August 28, 2014

First Church to Be Built in World’s 2nd Smallest Country

Would you like to build a church in the second smallest
country in the world?

Adventist leaders are looking for volunteers to start
construction of the first Adventist church in Nauru, a tiny South Pacific
island nation, in the fall after acquiring a 99-year land lease.

“This is something that the members of the Nauruan church
have been looking forward to for years,” said Glenn Townend, president of the
church’s Trans Pacific Union Mission. “Land in Nauru is very expensive and not
easily transferred to others.”

Nauru is the smallest country in the South Pacific, with
9,400 people living on 8 square miles (21 square kilometers) of phosphate rock.
The only smaller country in the world by population is Vatican City, with some
850 people.

Twenty-five Adventists live in the island, but weekly
attendance in the current meeting place, a rented hall, is closer to 40, Eparama
Drou, associate chief financial officer for the Trans Pacific Union Mission,
said Wednesday.

## Provided information

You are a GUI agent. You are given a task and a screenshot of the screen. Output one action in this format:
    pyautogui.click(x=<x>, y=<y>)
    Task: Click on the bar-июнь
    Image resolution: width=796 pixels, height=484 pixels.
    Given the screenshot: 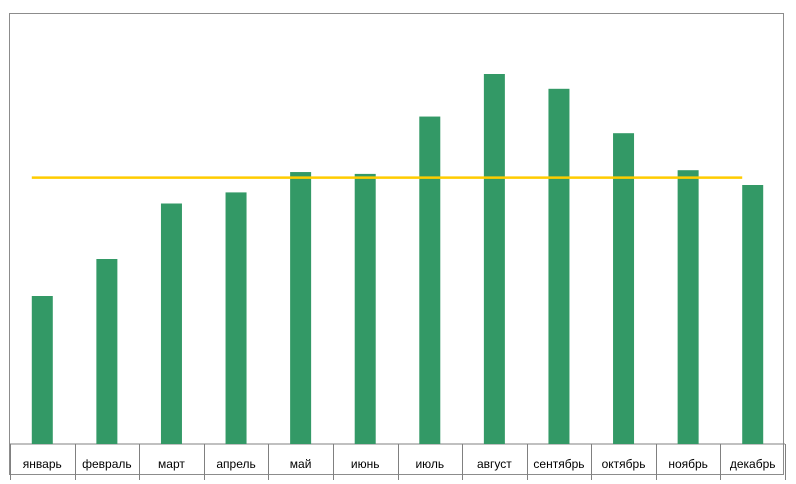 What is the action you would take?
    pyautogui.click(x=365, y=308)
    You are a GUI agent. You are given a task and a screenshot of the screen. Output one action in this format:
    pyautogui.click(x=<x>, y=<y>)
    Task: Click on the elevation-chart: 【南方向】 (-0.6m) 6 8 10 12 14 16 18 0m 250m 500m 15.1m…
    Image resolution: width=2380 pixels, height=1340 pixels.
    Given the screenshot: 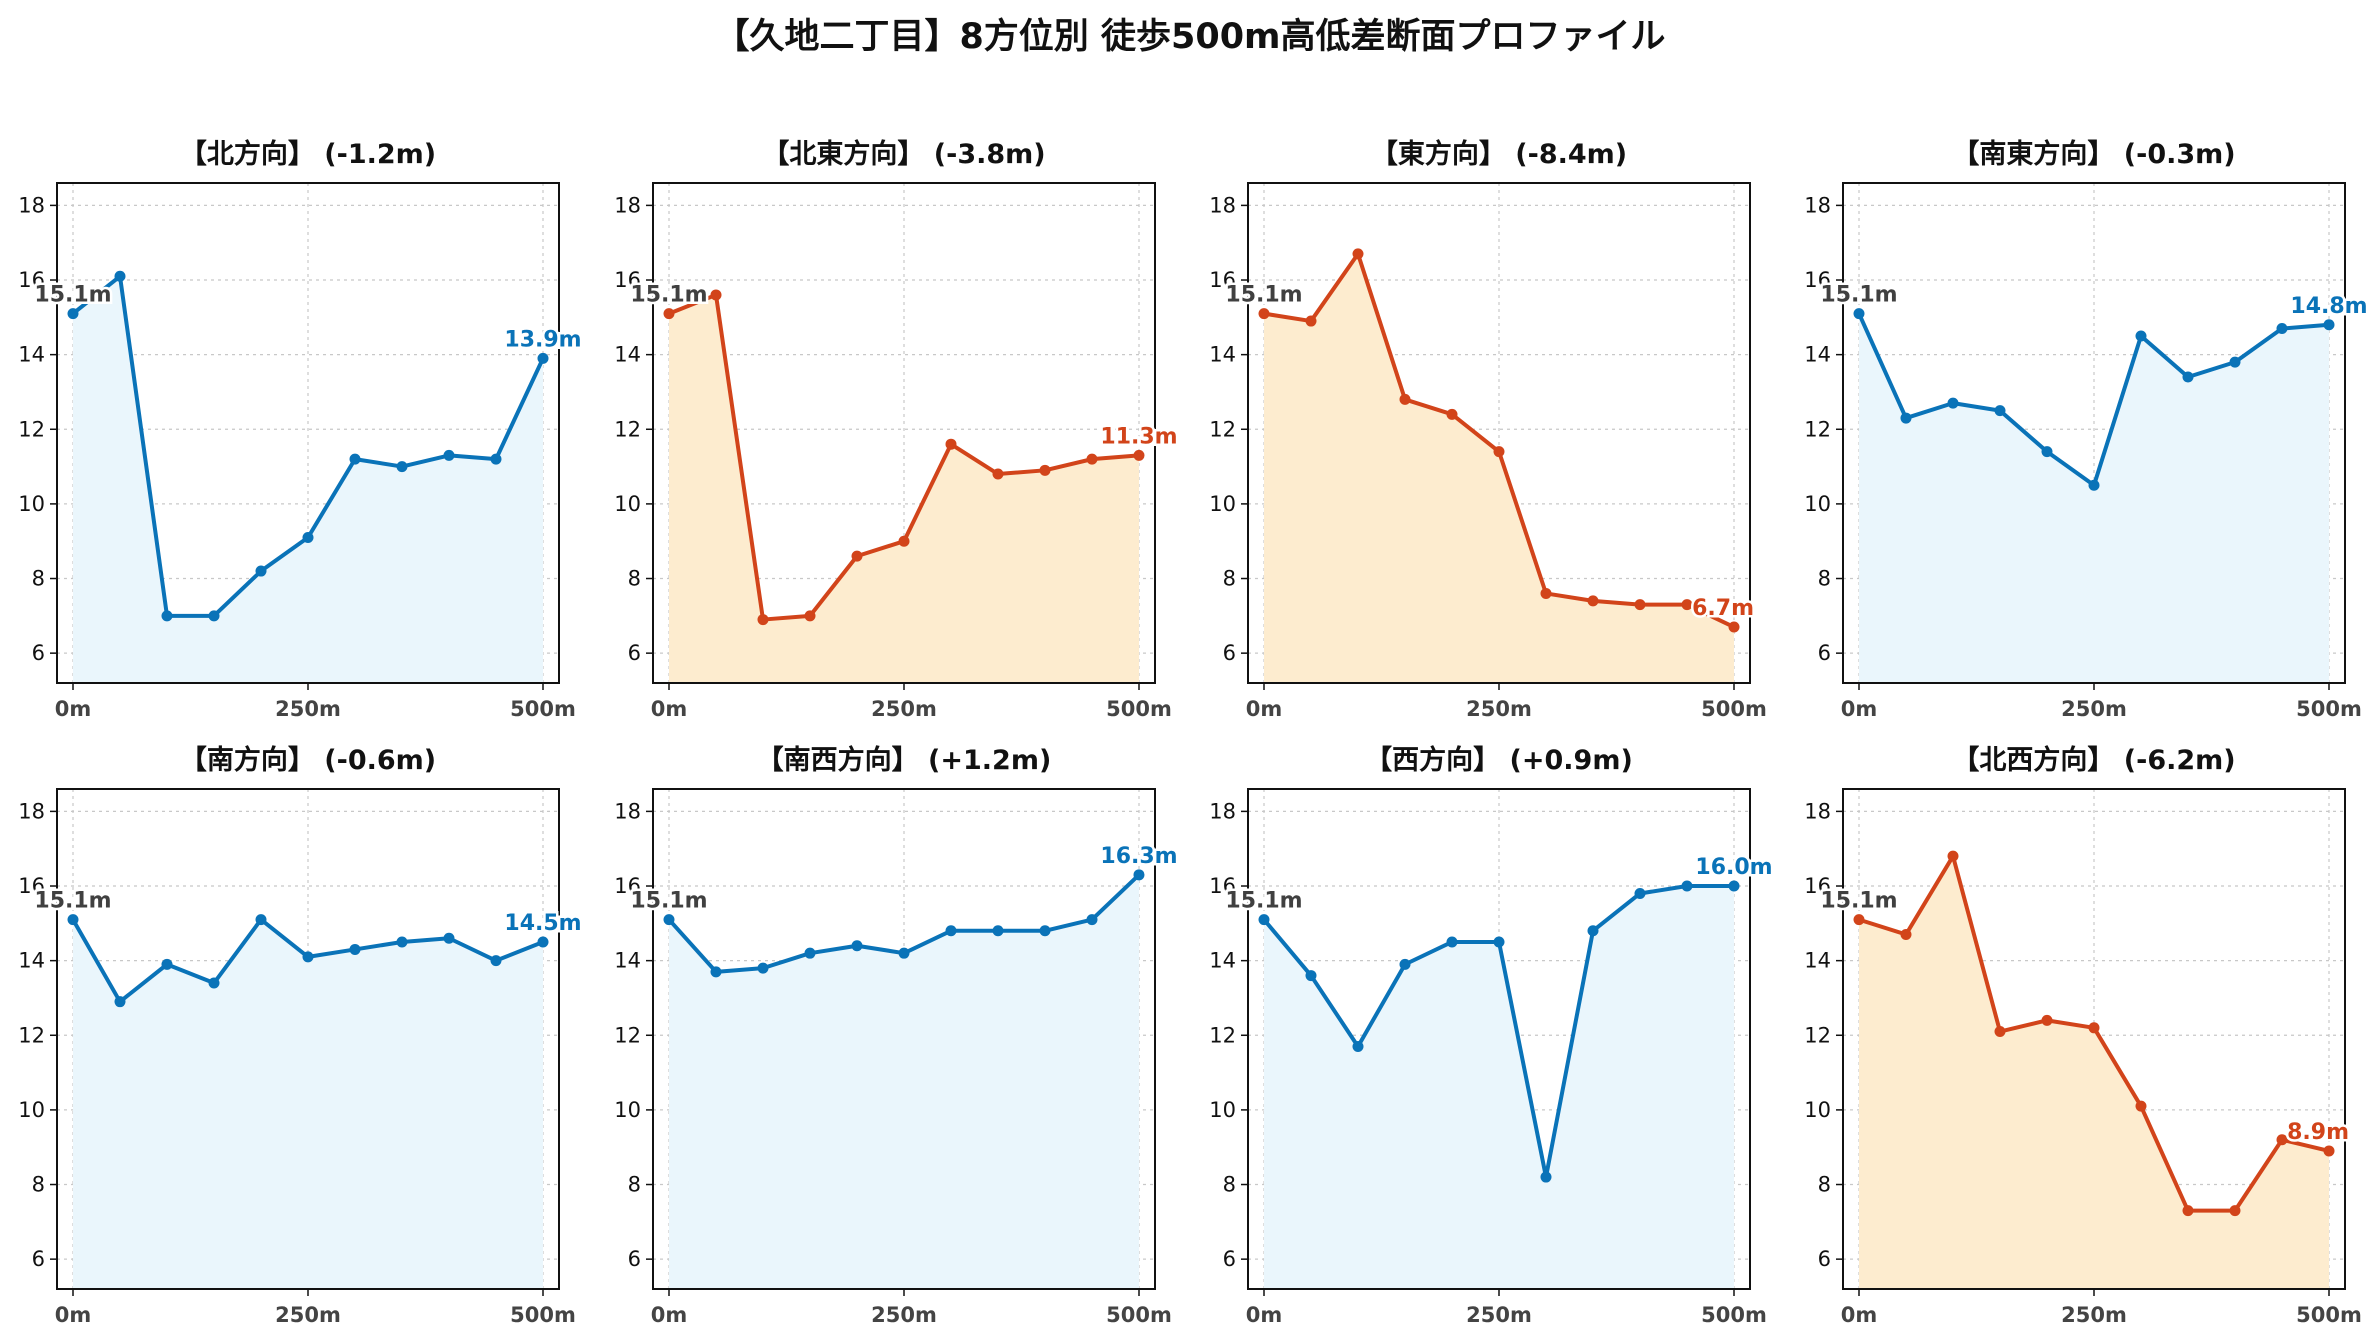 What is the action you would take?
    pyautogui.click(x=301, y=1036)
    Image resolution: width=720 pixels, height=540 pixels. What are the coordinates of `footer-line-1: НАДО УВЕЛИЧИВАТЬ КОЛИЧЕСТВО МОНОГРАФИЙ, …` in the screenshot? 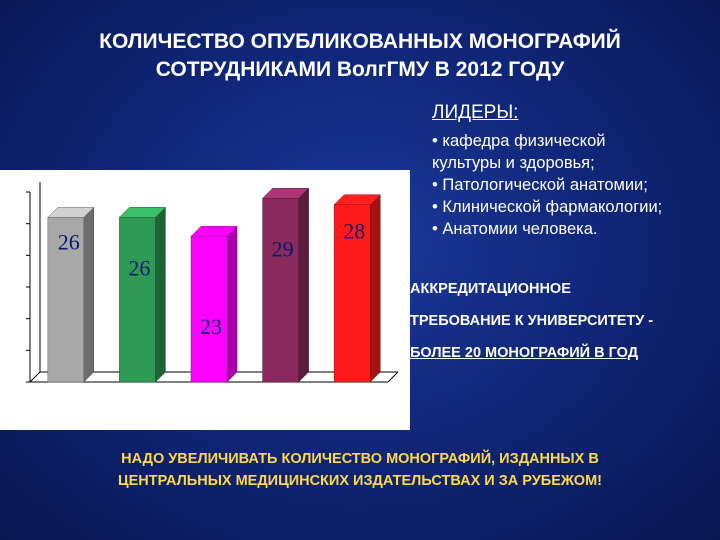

## Required work
Write out the article about the Nauru church from the words "Nauru is the" up to and including the words "said Wednesday.", swapping "rented hall" for "rented room".

## Response below
Nauru is the smallest country in the South Pacific, with
9,400 people living on 8 square miles (21 square kilometers) of phosphate rock.
The only smaller country in the world by population is Vatican City, with some
850 people.

Twenty-five Adventists live in the island, but weekly
attendance in the current meeting place, a rented room, is closer to 40, Eparama
Drou, associate chief financial officer for the Trans Pacific Union Mission,
said Wednesday.